This is interesting stuff. As G.K. Chesterton is said to have once said: "When people stop believing in God, they don't believe in nothing - they believe in anything."
"What Americans Really Believe," a comprehensive new study released by Baylor University yesterday, shows that traditional Christian religion greatly decreases belief in everything from the efficacy of palm readers to the usefulness of astrology. It also shows that the irreligious and the members of more liberal Protestant denominations, far from being resistant to superstition, tend to be much more likely to believe in the paranormal and in pseudoscience than evangelical Christians.The Gallup Organization, under contract to Baylor's Institute for Studies of Religion, asked American adults a series of questions to gauge credulity. Do dreams foretell the future? Did ancient advanced civilizations such as Atlantis exist? Can places be haunted? Is it possible to communicate with the dead? Will creatures like Bigfoot and the Loch Ness Monster someday be discovered by science?
The answers were added up to create an index of belief in occult and the paranormal. While 31% of people who never worship expressed strong belief in these things, only 8% of people who attend a house of worship more than once a week did.
Now, I completely disagree with the larger point being made here, which is that it's somehow more rational to believe in God/angels/the devil/etc. than in other aspects of the supernatural. Belief in the Holy Ghost, like a belief in haunted houses and generic ghosts, is built on a foundation of faith, not empirical evidence. Metaphysics is metaphysics, regardless of its intellectual history.
That said, it makes perfect sense that people who are regular churchgoers are less likely to believe in alternate (and somewhat less respectable) forms of the supernatural. After all, their metaphysical beliefs are tightly constrained by some ancient sacred texts. They don't need astrology because they've got prayer.
This poll also reminded of a recent study that explored some of the underlying reasons that humans are so prone to "magical thinking". The paper, led by Emily Pronin, consisted of two separate studies, but I'll just discuss the first one, which used a voodoo hex to spook some Harvard summer students. Pronin's experiment was simple: Harvard students were shown a voodoo doll and told that they were part of a study of "physical health symptoms that result from psychological factors...in the context of Haitian Voodoo." Unbeknownst to the volunteers, the scientists had recruited a "confederate" as part of their experimental design.
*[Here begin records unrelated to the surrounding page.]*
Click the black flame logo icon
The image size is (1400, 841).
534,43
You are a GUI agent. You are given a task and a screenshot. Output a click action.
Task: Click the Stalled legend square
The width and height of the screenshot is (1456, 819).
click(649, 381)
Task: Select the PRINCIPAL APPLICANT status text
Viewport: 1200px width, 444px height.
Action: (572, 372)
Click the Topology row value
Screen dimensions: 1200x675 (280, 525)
The confederate dressed and behaved normally with half of the participants - and very badly with the other half. He arrived late, tossed an extra copy of a consent form toward the trash can, but missed and left it on the floor. While the subjects read the voodoo death article, "he slowly rotated his pen on the tabletop, making a noise just noticeable enough to be grating." In other words, the confederate acted like he deserved a hex.
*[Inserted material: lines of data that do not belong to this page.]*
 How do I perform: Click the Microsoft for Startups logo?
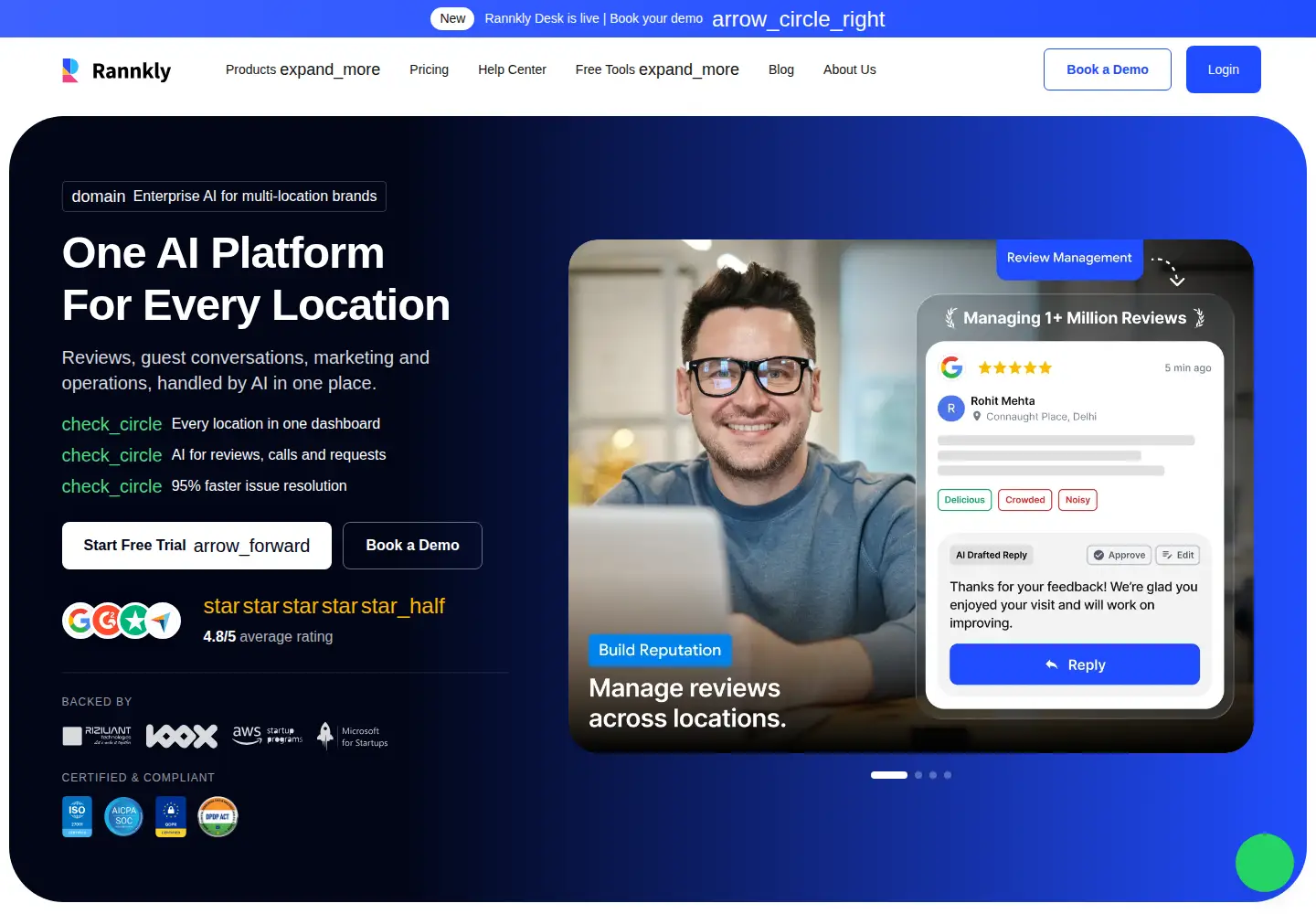tap(353, 736)
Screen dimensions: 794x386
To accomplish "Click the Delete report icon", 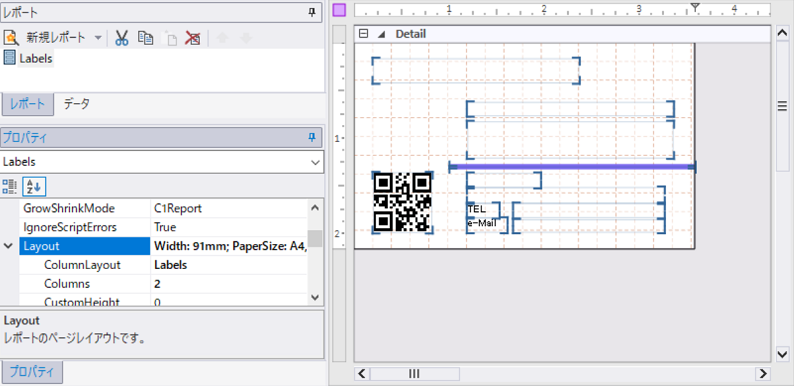I will point(192,38).
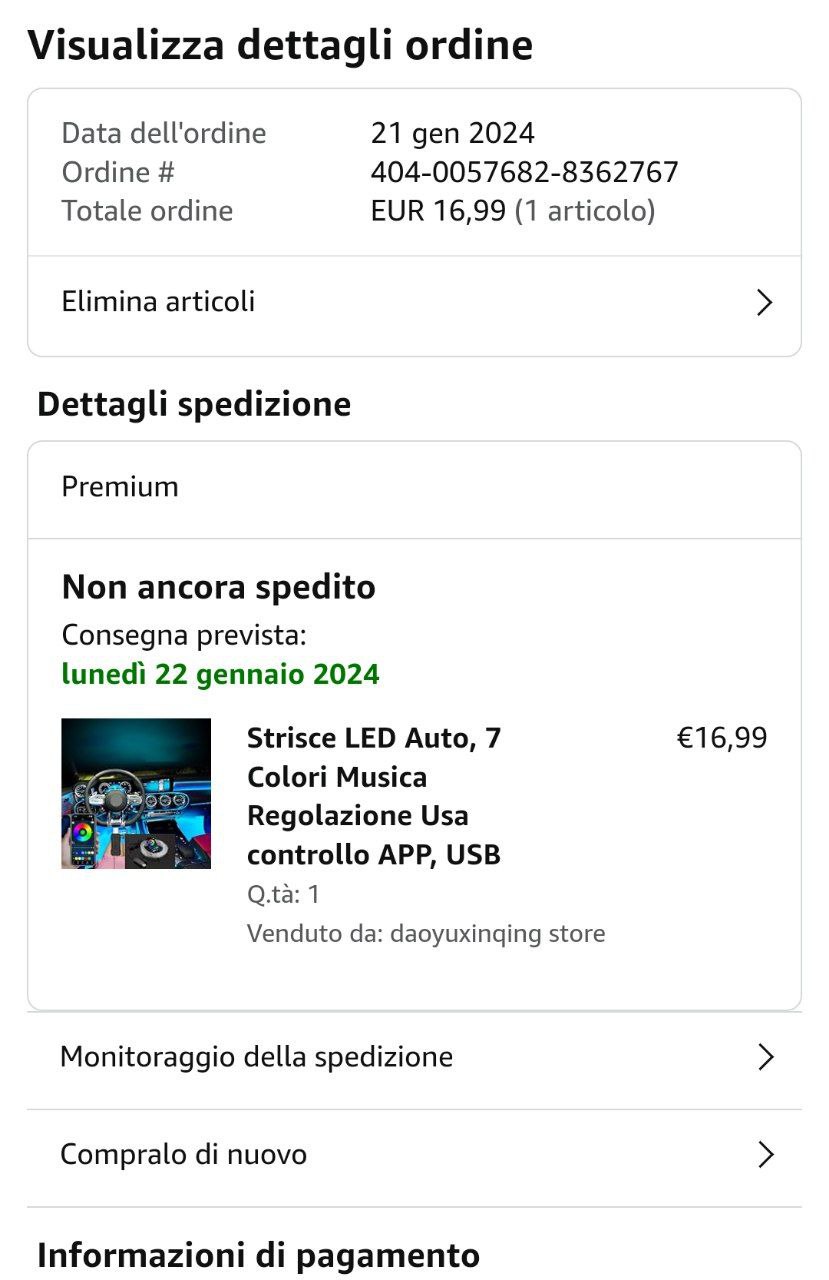Tap the Premium shipping label
The width and height of the screenshot is (829, 1280).
[120, 487]
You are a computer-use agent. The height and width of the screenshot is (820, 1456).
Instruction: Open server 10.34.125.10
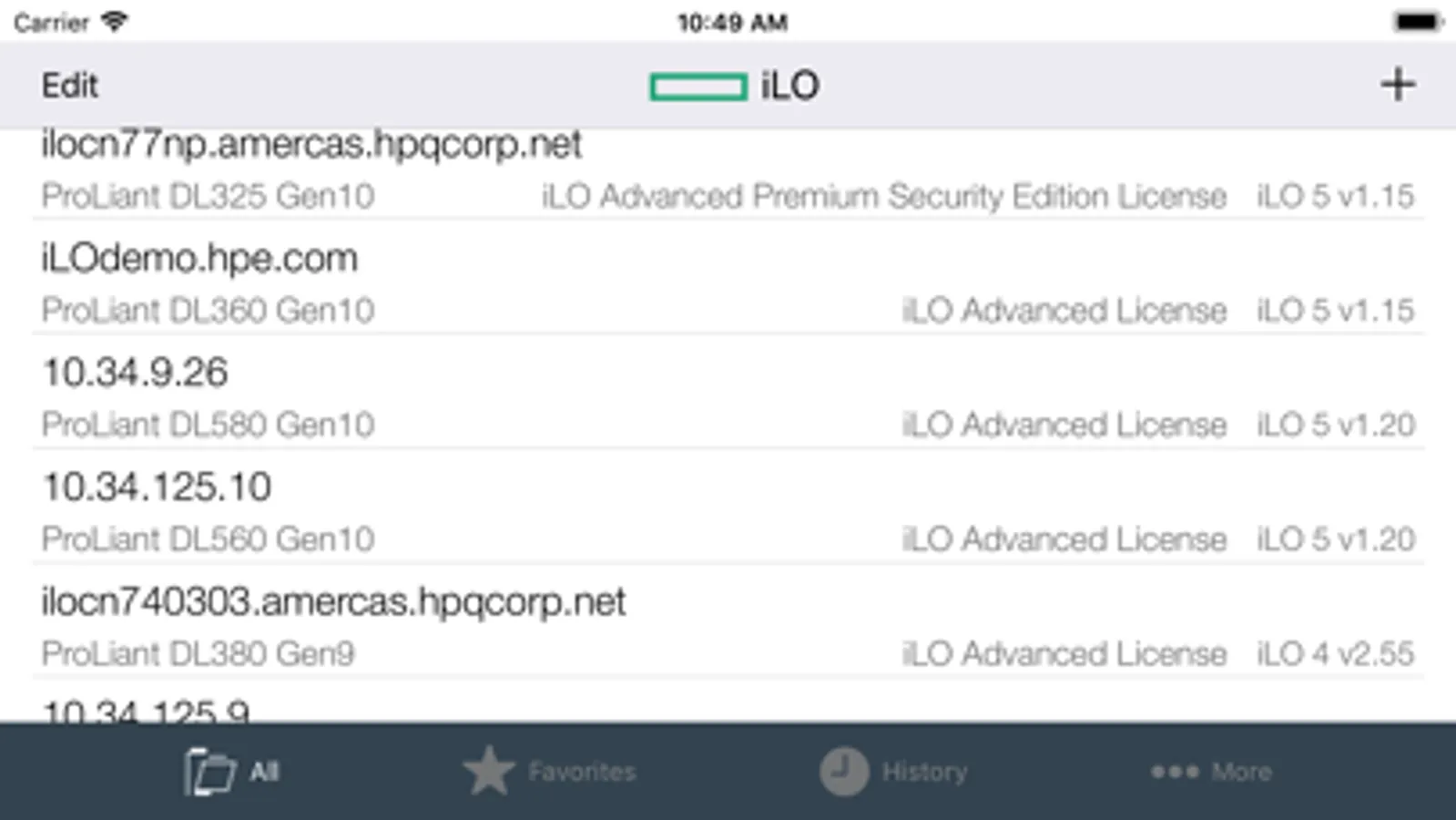click(157, 487)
The test participant was then assigned to play the "witch doctor." The confederate was the "victim" and wrote his name on a slip of paper, which was attached to the voodoo doll. The newly-minted witch doctor and victim were then asked if they had any of 26 physical symptoms. With the witch doctor listening, the victim said that he had no symptoms.
The witch doctor was then left alone and told to think "concrete thoughts" about the victim. When the victim was brought back into the room, the witch doctor, again acting on instructions, stuck five pins into the Voodoo doll. The victim was again once again asked if he had any ailments. He now complained about a headache.
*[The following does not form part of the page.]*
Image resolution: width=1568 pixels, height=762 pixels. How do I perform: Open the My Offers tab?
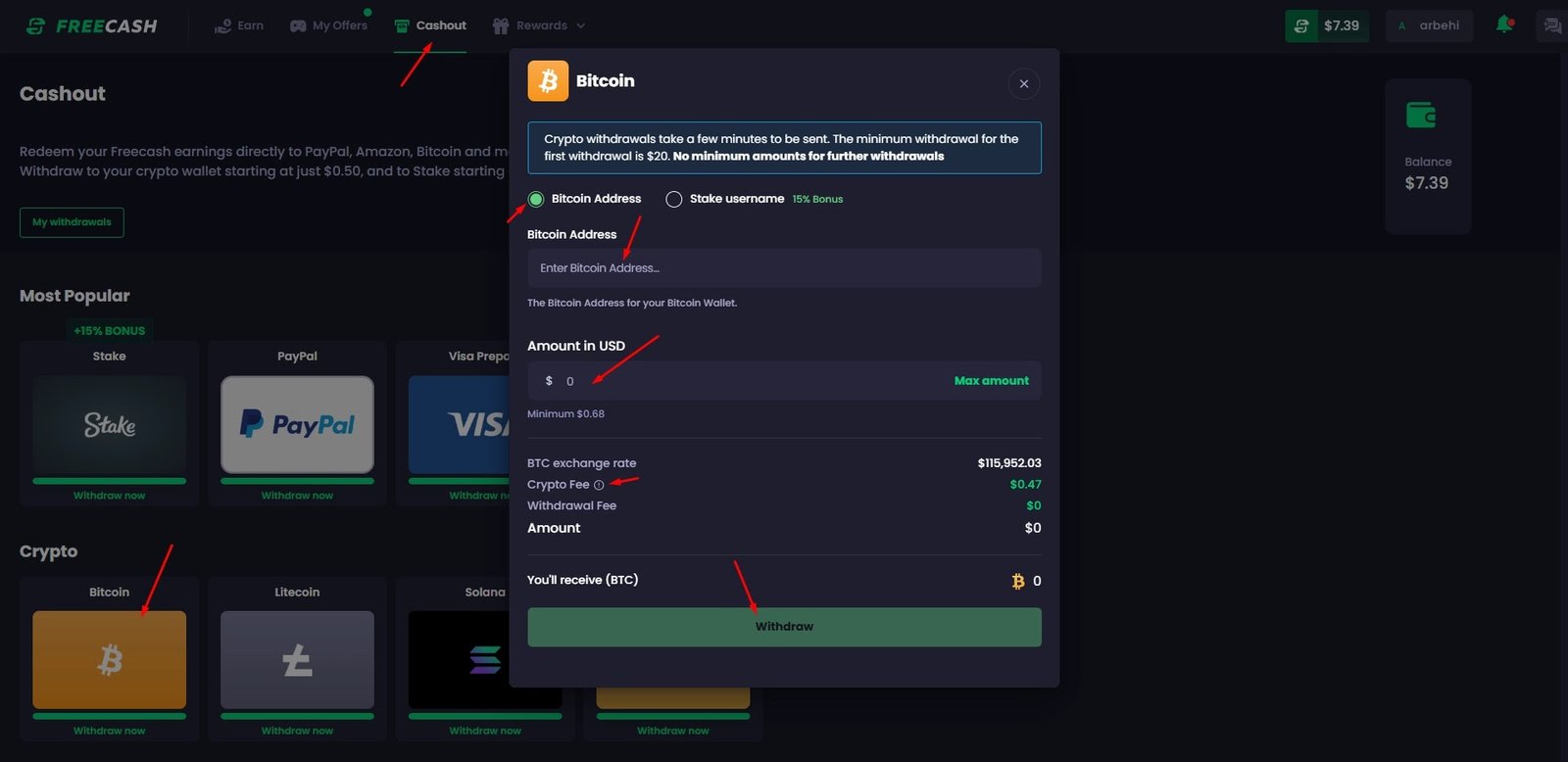[328, 25]
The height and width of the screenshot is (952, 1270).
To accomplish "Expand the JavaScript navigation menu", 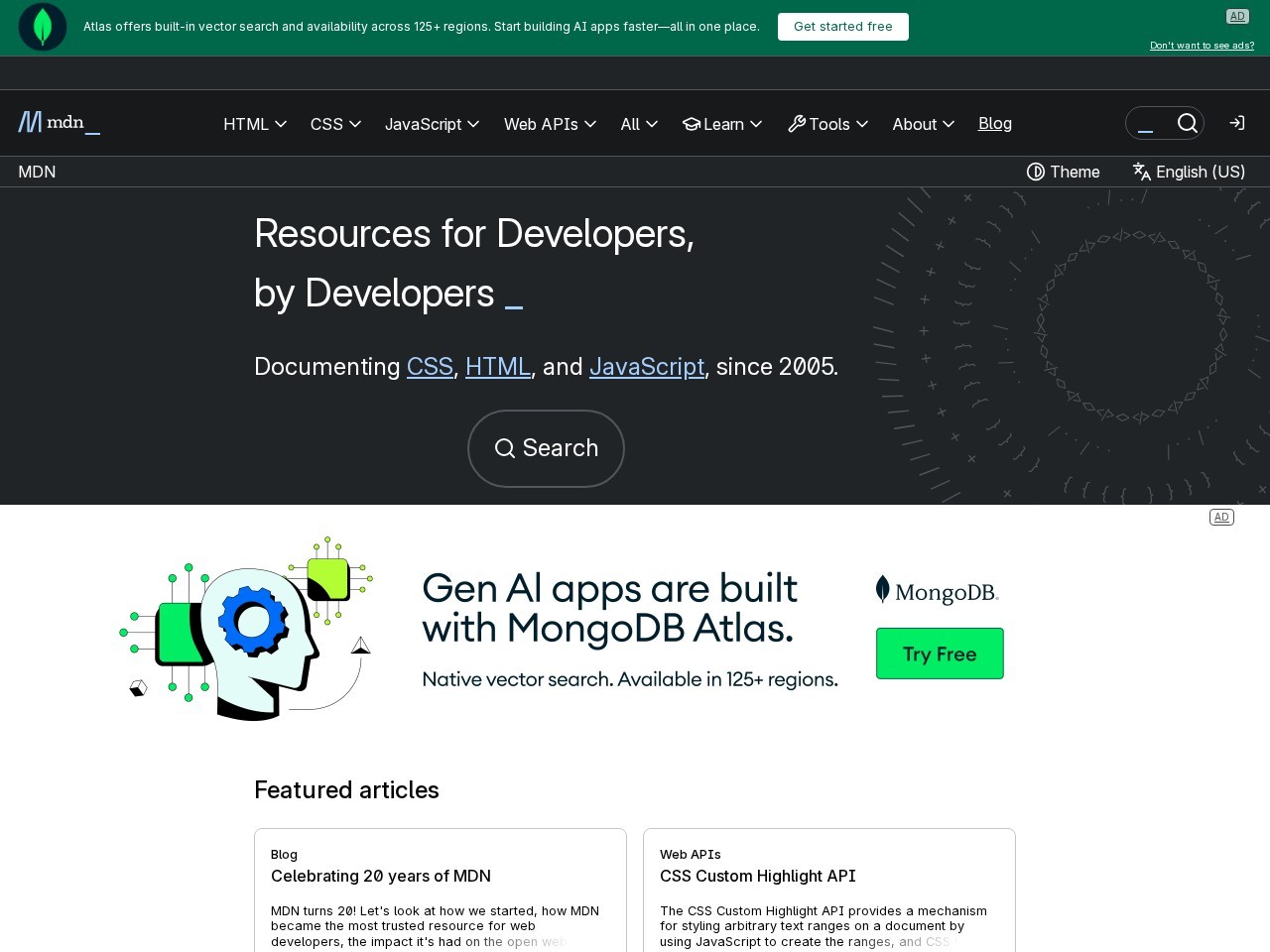I will click(432, 124).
The witch doctor-participants then completed a subtle questionnaire asking whether they felt responsible for the victim's headache. Sure enough, subjects confused their ill-intention with actual causation. "The participants led to generate evil thoughts about their victim were more likely than the neutral-thinking participants to believe that they caused his headache" the researchers reported.
In fact, test subjects who had thought bad things about the deserving victim were, on average, twice as likely to feel they were at least partially responsible for causing the headache than those who had neutral thoughts. What's more, these witch doctors felt no guilt about what they thought they had done. Cronin speculates: "Perhaps participants saw the victim's headache as a just reward for his unpleasant behavior."
What's the moral? Magical thinking is built into our brain at a pretty basic level. Although these Harvard students don't really believe in Voodoo, a few experimental tricks can seduce them into delusion.






Comments (21)
Awesome article. I think your point about how being religious in a mainstream sense doesn't make you "more rational" is a crucially important takeaway message. It's not that mainstream religious beliefs make people less superstitious, it's that those beliefs apparently fill some kind of "belief-shaped hole."
I would like to see a more detailed breakdown regarding the types of paranormal/pseudoscientific beliefs in question. I'm sure that mainstream Christians are much more likely to believe in "paranormal" events like being rescued by guardian angels or that specifically Christian prayer is effective for healing the sick. The issue is not whether or not the events are paranormal but whether or not they conform to an existing worldview; neopagans are probably more likely to believe that their personal "intentions" can affect the world than Christians, but this really isn't any different from asking god for favors in the form of Christian prayer. The way the questions are phrased, as in all psychology experiments, makes a huge difference.